Larry McMillan of the investment-advisory service The Option Strategist says: "It is unusual to go this long without a 90 percent day of either kind, but it is an accurate reflection of the type of market that has existed since the election: No matter which way the market goes, there always seem to be a decent number of stocks going the other way."

So what's the larger message of this "immaculate rotation" that's been animating the market?

For one thing, it suggests little urgency for investors to exit stocks even when the occasional data release is poor or the Treasury yield curve flattens a bit more. Money seems to slide around to another part of the market, even as new inflows to stock funds have been tepid and uneven.

This might indicate a broad agreement right now on the global macro outlook. Not blind group-think, but a preponderance of evidence that worldwide growth has firmed, credit markets remain sturdy and most of the risks or stress points are not yet imminent threats (whether an inflation overshoot, dip into deflation, central-bank tightening or a financial accident in China).

The push-pull of equity rotation is also a key factor in keeping volatility at such a numbingly low idle in recent months. When there is a lot of offsetting action among stocks and sectors, index-level volatility is stifled. This never lasts forever, and the odds say the tape will become more jumpy — and almost can't get more calm. But this isn't a very helpful observation for timing or sizing the next significant move.

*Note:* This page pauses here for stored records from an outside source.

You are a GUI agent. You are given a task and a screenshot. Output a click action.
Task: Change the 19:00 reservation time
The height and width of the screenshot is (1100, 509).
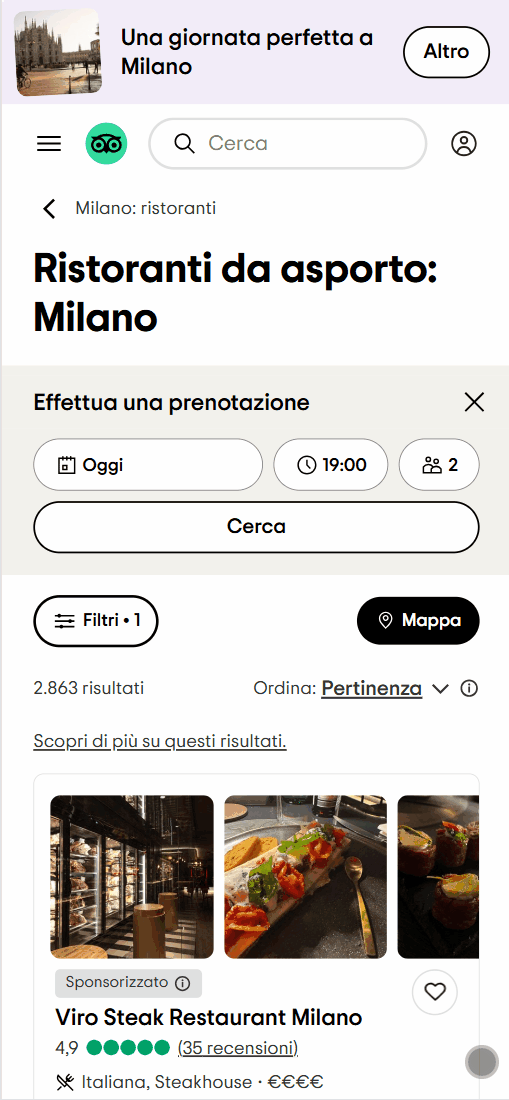tap(330, 464)
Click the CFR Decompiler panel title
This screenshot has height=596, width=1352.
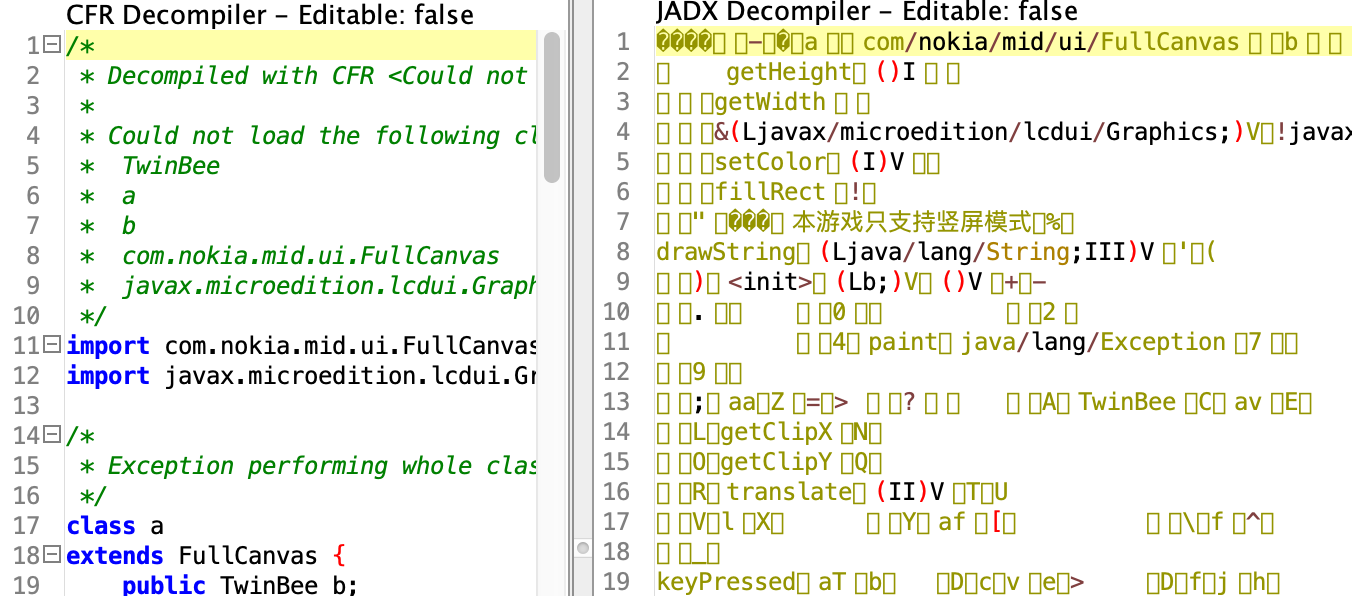pos(270,16)
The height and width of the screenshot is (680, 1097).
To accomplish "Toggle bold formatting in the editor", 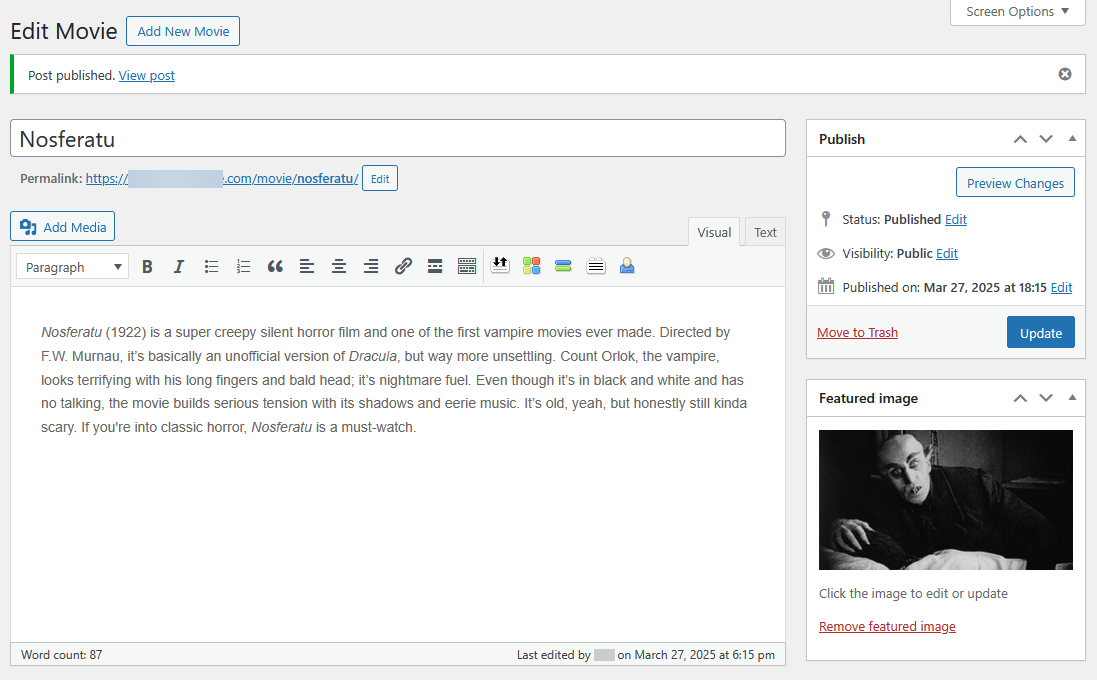I will tap(147, 266).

The almost coordinated-seeming oscillation among sectors has also, for better and worse, kept the market from undergoing a nice cleansing washout for months. The little 3 percent dip in March was mild and fleeting, and never really flushed the market to create a nice oversold condition that could reset investor sentiment and set up a slingshot move higher for a high-energy run higher.

That's well and good, and breakouts to new highs are always to be respected, even if they come in the recent grinding fashion.

Urban Carmel of the Fat Pitch blog points out that the recent extreme calm and a variety of other factors argue against the idea that a significant market top is near. For one thing, bull markets tend to falter and weaken in more visible ways before peaking, he says.

Yet, if the S&P 500 goes another 3½ weeks without sliding by 5 percent, it will become the longest streak without such a setback since 2009, and one of the dozen longest periods without a 5 percent drop since the 1930s.

This is both a sign of strength, and a suggestion that the odds continue to get longer for stocks to remain this unflappable. This is an expensive market that has been impressive in refusing plenty of excuses to get spooked. We've used up the likely best quarter of earnings growth this year: June brings a tougher seasonal record, bank stocks are struggling and hints of complacency are growing.

The key is not to start betting on an immediate market failure, but to recognize the market is selective in its rewards and expect a stiffer downside test relatively soon. Chances are, it won't be The Big One.